Work to complete:
Give the lines of the records, starting at the line that contains "You are a computer-use agent. Image" and ending at the line that contains "point(417,224)", as a JSON list of strings with one string per line. Leave out blank lines.

Records for locating words and elements
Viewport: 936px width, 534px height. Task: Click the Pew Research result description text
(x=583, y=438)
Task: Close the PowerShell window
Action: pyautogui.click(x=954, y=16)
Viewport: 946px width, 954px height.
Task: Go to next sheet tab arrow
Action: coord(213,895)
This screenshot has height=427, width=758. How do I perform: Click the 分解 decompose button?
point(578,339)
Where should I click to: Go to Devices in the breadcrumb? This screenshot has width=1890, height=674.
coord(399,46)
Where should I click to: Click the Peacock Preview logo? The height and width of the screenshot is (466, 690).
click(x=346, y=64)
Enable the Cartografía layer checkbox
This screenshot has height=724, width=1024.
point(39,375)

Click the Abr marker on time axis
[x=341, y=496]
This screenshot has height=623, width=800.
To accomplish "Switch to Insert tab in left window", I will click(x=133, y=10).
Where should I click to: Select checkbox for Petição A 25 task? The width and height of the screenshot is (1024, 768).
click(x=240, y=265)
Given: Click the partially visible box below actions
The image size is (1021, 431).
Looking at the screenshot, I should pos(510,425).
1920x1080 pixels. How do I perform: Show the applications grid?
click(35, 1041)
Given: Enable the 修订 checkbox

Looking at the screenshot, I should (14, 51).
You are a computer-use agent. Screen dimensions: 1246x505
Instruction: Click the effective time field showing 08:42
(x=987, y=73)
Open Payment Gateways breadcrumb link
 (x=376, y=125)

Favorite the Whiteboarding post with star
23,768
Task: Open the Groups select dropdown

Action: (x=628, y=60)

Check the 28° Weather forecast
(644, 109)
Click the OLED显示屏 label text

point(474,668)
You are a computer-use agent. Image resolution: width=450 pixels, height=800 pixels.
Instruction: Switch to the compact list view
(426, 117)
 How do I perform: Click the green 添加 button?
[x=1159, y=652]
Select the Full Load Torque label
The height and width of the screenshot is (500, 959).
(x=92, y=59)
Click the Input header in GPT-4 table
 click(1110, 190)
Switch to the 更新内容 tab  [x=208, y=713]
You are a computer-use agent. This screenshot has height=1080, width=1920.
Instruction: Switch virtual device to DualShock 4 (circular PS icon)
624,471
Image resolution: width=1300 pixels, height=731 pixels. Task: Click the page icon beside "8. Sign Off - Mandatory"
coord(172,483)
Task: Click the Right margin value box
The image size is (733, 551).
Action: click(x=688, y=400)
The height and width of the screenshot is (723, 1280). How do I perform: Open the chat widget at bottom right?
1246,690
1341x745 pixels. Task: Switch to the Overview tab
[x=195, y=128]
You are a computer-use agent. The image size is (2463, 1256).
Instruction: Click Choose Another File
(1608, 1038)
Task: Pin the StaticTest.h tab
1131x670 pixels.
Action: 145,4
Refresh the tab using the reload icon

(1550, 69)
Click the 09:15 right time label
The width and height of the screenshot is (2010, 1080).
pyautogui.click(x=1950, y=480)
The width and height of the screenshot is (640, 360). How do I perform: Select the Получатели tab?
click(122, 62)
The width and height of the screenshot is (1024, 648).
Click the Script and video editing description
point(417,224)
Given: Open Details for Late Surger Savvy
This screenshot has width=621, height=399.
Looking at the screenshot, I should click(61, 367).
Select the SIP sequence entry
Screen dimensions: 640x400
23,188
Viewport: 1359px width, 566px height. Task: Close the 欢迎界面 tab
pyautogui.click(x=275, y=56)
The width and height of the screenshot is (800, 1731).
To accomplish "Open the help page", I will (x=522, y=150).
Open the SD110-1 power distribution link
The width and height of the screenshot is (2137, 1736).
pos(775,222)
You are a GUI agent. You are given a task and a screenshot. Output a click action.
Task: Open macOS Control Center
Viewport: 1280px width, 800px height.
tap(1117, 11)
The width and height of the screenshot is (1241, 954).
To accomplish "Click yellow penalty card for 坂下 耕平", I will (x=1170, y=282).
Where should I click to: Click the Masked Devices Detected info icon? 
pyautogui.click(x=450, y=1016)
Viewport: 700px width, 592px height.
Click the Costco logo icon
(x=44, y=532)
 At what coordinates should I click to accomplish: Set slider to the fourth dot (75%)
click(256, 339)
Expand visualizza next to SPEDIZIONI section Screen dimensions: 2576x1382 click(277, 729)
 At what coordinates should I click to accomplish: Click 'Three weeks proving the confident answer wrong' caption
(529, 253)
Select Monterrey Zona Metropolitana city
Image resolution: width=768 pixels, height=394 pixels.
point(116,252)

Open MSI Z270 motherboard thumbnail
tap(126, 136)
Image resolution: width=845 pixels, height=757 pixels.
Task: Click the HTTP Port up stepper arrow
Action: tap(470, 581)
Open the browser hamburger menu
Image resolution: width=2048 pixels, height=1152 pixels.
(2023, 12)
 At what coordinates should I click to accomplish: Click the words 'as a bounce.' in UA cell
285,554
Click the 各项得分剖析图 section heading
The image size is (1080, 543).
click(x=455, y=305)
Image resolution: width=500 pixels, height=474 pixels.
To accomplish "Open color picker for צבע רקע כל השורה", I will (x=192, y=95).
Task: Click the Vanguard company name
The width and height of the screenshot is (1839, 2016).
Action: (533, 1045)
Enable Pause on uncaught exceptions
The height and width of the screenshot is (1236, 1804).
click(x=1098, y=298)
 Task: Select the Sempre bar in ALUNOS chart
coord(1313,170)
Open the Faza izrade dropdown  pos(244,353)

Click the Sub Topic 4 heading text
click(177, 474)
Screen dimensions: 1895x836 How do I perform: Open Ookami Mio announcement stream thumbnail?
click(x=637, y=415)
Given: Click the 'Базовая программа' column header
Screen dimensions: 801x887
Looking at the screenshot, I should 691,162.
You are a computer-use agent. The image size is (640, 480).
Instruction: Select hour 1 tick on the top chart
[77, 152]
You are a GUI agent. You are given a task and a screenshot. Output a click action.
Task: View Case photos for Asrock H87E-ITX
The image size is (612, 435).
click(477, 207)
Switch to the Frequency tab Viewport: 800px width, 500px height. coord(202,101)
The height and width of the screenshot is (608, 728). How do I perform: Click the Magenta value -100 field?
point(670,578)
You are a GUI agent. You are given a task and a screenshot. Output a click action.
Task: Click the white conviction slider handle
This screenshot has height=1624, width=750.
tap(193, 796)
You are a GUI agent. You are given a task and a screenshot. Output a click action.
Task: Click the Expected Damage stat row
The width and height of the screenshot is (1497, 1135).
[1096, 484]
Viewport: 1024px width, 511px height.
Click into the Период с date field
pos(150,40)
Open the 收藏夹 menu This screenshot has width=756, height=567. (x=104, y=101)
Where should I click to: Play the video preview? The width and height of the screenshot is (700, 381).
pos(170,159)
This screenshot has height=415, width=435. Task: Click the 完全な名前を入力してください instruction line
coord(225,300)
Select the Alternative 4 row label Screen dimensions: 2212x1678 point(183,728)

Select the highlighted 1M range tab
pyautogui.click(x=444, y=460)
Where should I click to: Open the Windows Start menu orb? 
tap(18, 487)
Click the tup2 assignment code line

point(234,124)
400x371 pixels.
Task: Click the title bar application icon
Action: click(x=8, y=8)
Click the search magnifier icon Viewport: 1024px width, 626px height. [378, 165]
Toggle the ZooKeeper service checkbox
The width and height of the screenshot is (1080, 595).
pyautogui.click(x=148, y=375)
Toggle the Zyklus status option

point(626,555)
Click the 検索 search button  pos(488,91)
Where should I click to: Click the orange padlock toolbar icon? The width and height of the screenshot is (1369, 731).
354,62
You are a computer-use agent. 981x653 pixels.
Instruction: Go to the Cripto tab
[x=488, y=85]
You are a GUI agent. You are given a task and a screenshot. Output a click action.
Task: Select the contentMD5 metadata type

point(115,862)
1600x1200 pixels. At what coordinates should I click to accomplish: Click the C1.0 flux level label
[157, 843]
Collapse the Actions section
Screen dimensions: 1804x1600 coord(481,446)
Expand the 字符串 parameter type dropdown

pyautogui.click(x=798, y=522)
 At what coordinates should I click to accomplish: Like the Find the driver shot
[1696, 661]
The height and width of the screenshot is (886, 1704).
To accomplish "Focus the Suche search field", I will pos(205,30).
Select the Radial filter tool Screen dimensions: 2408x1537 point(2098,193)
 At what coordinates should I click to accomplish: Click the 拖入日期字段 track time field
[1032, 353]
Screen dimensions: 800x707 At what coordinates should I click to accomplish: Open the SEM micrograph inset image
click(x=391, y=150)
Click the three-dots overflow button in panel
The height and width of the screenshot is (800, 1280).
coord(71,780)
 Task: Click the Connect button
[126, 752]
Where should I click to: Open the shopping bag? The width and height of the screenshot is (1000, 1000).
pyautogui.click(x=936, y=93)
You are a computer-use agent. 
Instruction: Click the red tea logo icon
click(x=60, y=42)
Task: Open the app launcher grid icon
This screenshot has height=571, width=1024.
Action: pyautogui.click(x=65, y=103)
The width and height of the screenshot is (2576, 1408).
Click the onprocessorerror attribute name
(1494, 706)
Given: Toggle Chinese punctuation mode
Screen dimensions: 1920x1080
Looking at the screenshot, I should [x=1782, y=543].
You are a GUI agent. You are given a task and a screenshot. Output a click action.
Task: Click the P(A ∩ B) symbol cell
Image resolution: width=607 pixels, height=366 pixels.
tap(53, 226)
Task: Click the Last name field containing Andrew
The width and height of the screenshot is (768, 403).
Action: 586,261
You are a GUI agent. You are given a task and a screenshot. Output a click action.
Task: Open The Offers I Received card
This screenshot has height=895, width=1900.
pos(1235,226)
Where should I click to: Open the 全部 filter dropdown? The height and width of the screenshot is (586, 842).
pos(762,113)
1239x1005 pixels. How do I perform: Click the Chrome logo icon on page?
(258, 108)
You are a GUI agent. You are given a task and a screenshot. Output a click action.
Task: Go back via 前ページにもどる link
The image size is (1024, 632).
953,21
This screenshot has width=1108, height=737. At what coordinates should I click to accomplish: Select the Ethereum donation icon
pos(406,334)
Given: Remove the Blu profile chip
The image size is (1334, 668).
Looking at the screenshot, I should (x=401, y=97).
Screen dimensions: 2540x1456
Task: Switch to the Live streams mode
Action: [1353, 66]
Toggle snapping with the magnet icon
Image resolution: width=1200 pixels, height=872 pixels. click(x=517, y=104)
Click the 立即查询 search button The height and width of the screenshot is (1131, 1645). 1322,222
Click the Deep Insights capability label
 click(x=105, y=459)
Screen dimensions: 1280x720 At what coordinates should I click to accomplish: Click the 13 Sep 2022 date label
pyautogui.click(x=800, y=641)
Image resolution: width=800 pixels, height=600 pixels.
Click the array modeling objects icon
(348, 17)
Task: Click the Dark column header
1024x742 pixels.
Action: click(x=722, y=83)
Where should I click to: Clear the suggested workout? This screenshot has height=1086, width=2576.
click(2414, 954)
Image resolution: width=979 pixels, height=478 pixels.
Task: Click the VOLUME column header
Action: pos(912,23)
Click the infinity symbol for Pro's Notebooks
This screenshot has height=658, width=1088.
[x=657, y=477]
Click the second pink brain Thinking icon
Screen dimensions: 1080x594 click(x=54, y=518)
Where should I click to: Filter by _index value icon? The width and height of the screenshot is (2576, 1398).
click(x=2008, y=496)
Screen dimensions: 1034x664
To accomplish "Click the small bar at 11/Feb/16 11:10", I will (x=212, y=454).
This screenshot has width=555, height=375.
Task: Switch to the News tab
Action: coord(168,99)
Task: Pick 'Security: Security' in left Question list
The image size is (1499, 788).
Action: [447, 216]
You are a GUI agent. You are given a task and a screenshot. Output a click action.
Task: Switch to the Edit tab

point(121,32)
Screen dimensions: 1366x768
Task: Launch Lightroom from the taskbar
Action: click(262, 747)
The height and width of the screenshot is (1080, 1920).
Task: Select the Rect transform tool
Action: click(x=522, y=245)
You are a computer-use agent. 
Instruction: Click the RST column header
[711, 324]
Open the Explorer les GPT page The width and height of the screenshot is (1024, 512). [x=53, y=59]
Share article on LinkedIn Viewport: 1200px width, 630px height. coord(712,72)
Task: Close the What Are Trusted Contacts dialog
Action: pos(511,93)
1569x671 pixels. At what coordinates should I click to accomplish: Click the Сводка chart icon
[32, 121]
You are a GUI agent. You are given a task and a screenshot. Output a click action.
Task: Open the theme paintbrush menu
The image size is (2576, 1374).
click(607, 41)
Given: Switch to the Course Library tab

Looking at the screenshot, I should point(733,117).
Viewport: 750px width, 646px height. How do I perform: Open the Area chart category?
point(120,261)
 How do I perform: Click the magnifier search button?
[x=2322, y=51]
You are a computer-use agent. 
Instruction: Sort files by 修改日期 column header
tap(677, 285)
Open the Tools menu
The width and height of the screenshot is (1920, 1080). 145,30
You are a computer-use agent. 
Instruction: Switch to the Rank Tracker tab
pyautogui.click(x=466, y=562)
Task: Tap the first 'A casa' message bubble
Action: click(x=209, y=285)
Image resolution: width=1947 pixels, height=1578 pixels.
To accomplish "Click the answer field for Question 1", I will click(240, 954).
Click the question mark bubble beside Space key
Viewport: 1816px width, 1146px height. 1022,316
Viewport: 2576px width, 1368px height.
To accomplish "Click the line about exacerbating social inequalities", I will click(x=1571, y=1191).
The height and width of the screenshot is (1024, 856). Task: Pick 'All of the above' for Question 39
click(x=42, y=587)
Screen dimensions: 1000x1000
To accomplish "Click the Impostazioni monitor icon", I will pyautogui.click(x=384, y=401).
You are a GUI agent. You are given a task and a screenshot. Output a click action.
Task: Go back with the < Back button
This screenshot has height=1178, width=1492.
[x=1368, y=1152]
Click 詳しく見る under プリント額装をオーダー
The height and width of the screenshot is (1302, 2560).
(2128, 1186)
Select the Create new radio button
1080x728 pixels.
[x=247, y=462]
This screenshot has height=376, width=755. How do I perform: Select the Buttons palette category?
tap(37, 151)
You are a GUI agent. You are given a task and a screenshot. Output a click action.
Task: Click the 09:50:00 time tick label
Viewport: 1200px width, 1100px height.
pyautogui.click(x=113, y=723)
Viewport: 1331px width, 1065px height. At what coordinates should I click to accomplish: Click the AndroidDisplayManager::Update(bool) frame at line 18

Problem solution:
[
  "You are a computer-use agent. Image resolution: width=450 pixels, height=800 pixels.",
  "Instruction: Switch to the compact list view",
  "(426, 117)",
  " How do I perform: Click the green 添加 button?",
  "[x=1159, y=652]",
  "Select the Full Load Torque label",
  "The height and width of the screenshot is (500, 959).",
  "(x=92, y=59)",
  "Click the Input header in GPT-4 table",
  " click(1110, 190)",
  "Switch to the 更新内容 tab  [x=208, y=713]",
  "You are a computer-use agent. This screenshot has height=1080, width=1920.",
  "Instruction: Switch virtual device to DualShock 4 (circular PS icon)",
  "624,471",
  "Image resolution: width=1300 pixels, height=731 pixels. Task: Click the page icon beside \"8. Sign Off - Mandatory\"",
  "coord(172,483)",
  "Task: Click the Right margin value box",
  "The image size is (733, 551).",
  "Action: click(x=688, y=400)",
  "The height and width of the screenshot is (723, 1280). How do I perform: Open the chat widget at bottom right?",
  "1246,690",
  "1341x745 pixels. Task: Switch to the Overview tab",
  "[x=195, y=128]",
  "You are a computer-use agent. The image size is (2463, 1256).",
  "Instruction: Click Choose Another File",
  "(1608, 1038)",
  "Task: Pin the StaticTest.h tab",
  "1131x670 pixels.",
  "Action: 145,4",
  "Refresh the tab using the reload icon",
  "(1550, 69)",
  "Click the 09:15 right time label",
  "The width and height of the screenshot is (2010, 1080).",
  "pyautogui.click(x=1950, y=480)",
  "The width and height of the screenshot is (640, 360). How do I perform: Select the Получатели tab?",
  "click(122, 62)",
  "The width and height of the screenshot is (1024, 648).",
  "Click the Script and video editing description",
  "point(417,224)"
]